The most recent National Retail Security Survey found that 1.44 percent of retail sales were lost to shrinkage in 2009; for all retail businesses in the United States, this adds up to an astounding $33.49 billion. What’s even more amazing is that this figure may be significantly higher because the U.S. Department of Commerce has estimated that 75 percent of internal theft goes undetected.
These losses are preventable if businesses have proper controls, security systems and tools in place to track deposits and change orders. Unfortunately, many retail businesses still rely on spreadsheets and stand-alone systems to manage their cash and don’t have a closed-loop cash management system.

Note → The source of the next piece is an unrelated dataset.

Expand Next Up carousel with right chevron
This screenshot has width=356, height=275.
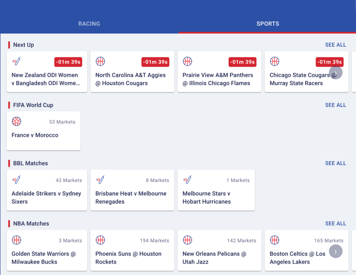click(335, 72)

On the other hand, an integrated approach to managing cash would include automated tools to create, prepare and track deposits, process change orders and centralize information for reporting. This approach automates cash management and bank reconciliation while driving financial accountability down to the store, department and cashier levels.
In our work with leading retailers, Brink’s has found that businesses without automation often count cash three times or more before it’s deposited: In many cases, this amounts to two hours a day of your manager’s time. Not only is this time not being spent on areas crucial to store operations like interacting with customers and managing employees, it’s an expense you can reduce — if not completely eliminate.
Another area that is often overlooked is the information that can be gleaned from cash deposits that can help you better manage your business. Visibility into your cash can help with forecasting, liquidity and regulatory reporting requirements. For example, what if you could “pay” for change orders with your deposits without this transaction going to your bank? This would provide you faster access to your funds, reduce float or “activity in flight,” eliminate out-of-balance transactions and reduce banking fees.
In addition, detailed deposit reporting at the department and/or cashier levels can eliminate banking fees. Deposits can be reported by their origination point and then reconciled against a department, general ledger or other sub-accounting code to help you manage deposits more efficiently from point-of-sale to back-office accounting systems and on to your banking accounts. Tracking deposits back to each till can close the reconciliation loop.
While most retailers share some similar processes, every store has specific cash handling needs. In the last 20 years Brink’s has worked with leading retailers to develop best practices for automating the in-store cash-handling process, aggregating deposit information across organizations and consolidating reporting data.